TEXT EXCERPT ▸
#####

Nurses visited the homes of 400 pregnant women between 1978 and 1980 in Elmira, N.Y., to help women improve health-related behaviors during pregnancy, provide care during infancy and improve their economic self-sufficiency; 85 percent of the pregnant women were age 19 or younger, unmarried or from households with low socioeconomic status.
The Nurse-Family Partnership Program cost about $7,000 per child, said lead author John Eckenrode, Cornell professor of human development, but benefit-cost analyses have found that the program has produced total benefits of about $41,000 per child of low-income, unmarried, nurse-visited mothers and about $9,000 per child of lower-risk nurse-visited mothers.
“Our studies of the Nurse-Family Partnership Program over the years, including this one, show that providing parents of young children with strategies that improve parental competencies and the early learning environment of the child are promising ways to reduce health and developmental problems across the life course and associated costs to government and society,” said Eckenrode.
Of the 310 families followed up when the children were 19 years of age, 79 received visits during pregnancy only, 91 received visits during pregnancy and infancy, and 140 were in the control group. Families in the program received an average of nine home visits by nurses during pregnancy and 23 from birth through the child’s second birthday.
Compared with 73 girls in the control group, 44 girls whose families were visited during pregnancy and infancy were less likely to have been arrested by age 19 (10 percent vs. 30 percent) or convicted (4 percent vs. 20 percent) and had fewer lifetime arrests (an average of 0.1 vs. 0.54) and convictions (0.04 percent vs. 0.37 percent). When the analysis was restricted to girls whose mothers were high-risk (unmarried and low-income), those who were visited by nurses had fewer children (11 percent vs. 30 percent) and were less likely to use Medicaid (18 percent vs. 45 percent) than those who were not visited.

#####

Dataset rows ▸
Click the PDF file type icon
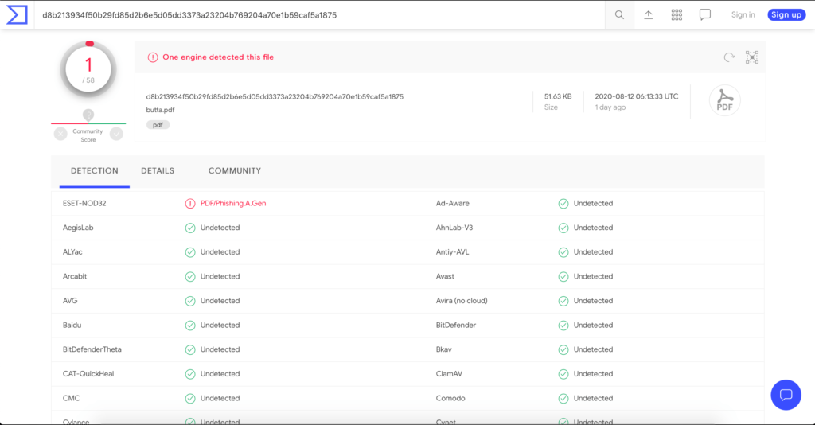 [x=724, y=101]

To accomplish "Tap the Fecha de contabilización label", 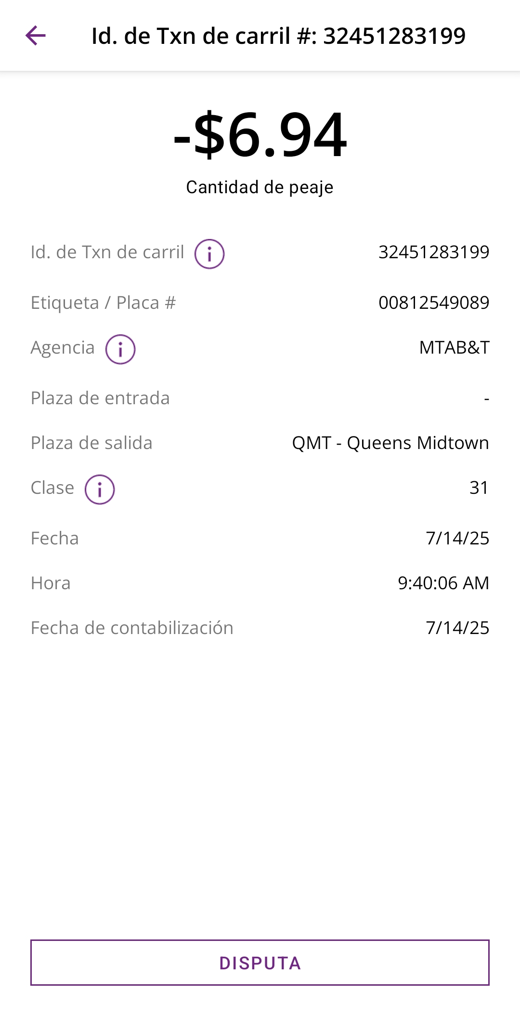I will (132, 628).
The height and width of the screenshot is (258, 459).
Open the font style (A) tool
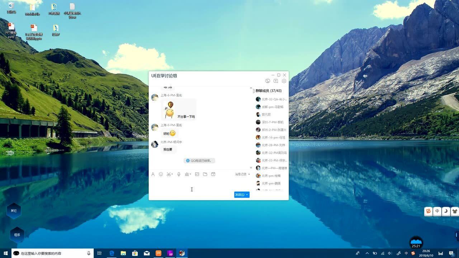[153, 174]
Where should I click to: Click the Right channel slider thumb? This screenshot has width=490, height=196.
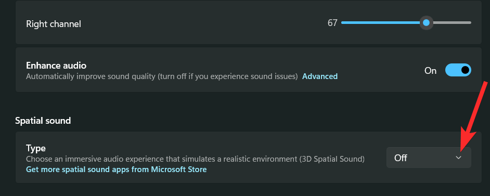(x=426, y=23)
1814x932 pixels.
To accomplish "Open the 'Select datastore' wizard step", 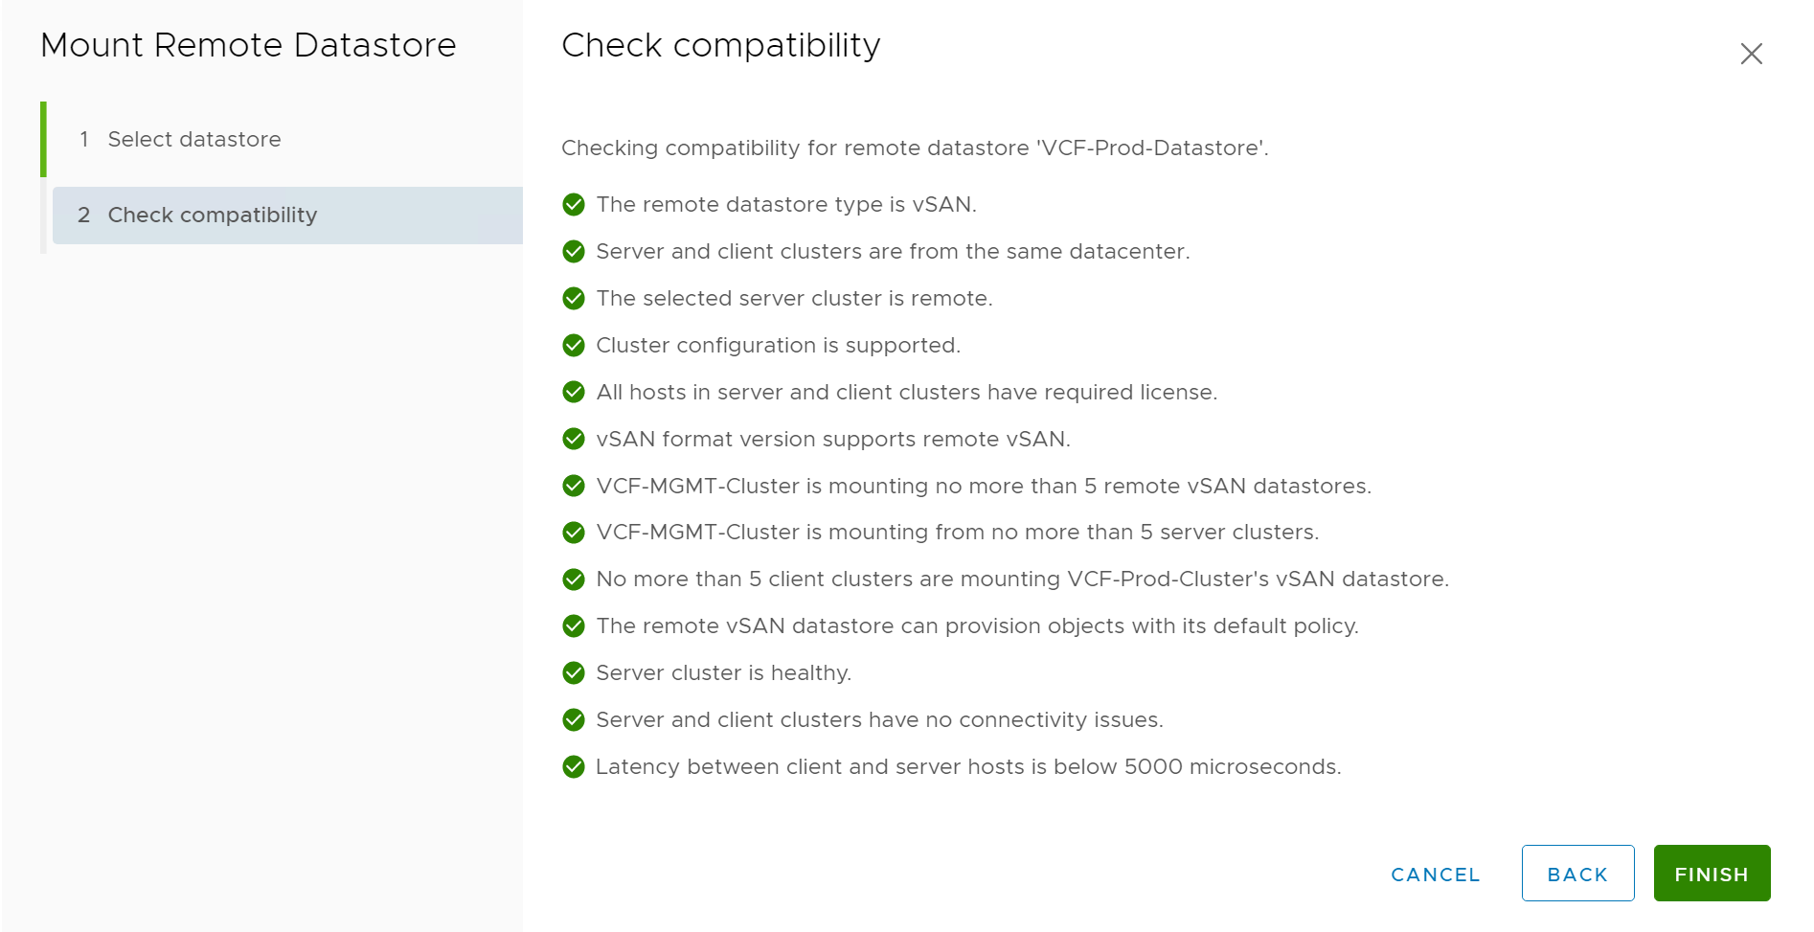I will coord(194,139).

#####

TASKS FOR THIS EXERCISE ▸
a: Return the passage of the Nurse-Family Partnership text word for word, beginning at the words "Nurses visited the" and stopping after the words "lower-risk nurse-visited mothers.".
b: Answer these questions using the Nurse-Family Partnership text:
(i) In which city did the nurses visit the homes of pregnant women?
(ii) What was the approximate cost of the program per child?
(iii) How many families were followed up when the children were 19 years of age?
c: According to the Nurse-Family Partnership text, into which groups were the families followed up at age 19 divided? List each group with its number of families.
None of the dataset rows are needed for this work.

ANSWERS PER TASK ▸
a:
Nurses visited the homes of 400 pregnant women between 1978 and 1980 in Elmira, N.Y., to help women improve health-related behaviors during pregnancy, provide care during infancy and improve their economic self-sufficiency; 85 percent of the pregnant women were age 19 or younger, unmarried or from households with low socioeconomic status.
The Nurse-Family Partnership Program cost about $7,000 per child, said lead author John Eckenrode, Cornell professor of human development, but benefit-cost analyses have found that the program has produced total benefits of about $41,000 per child of low-income, unmarried, nurse-visited mothers and about $9,000 per child of lower-risk nurse-visited mothers.

b:
(i) Elmira, N.Y.
(ii) About $7,000 per child.
(iii) 310 families.

c:
- Visits during pregnancy only: 79 families
- Visits during pregnancy and infancy: 91 families
- Control group: 140 families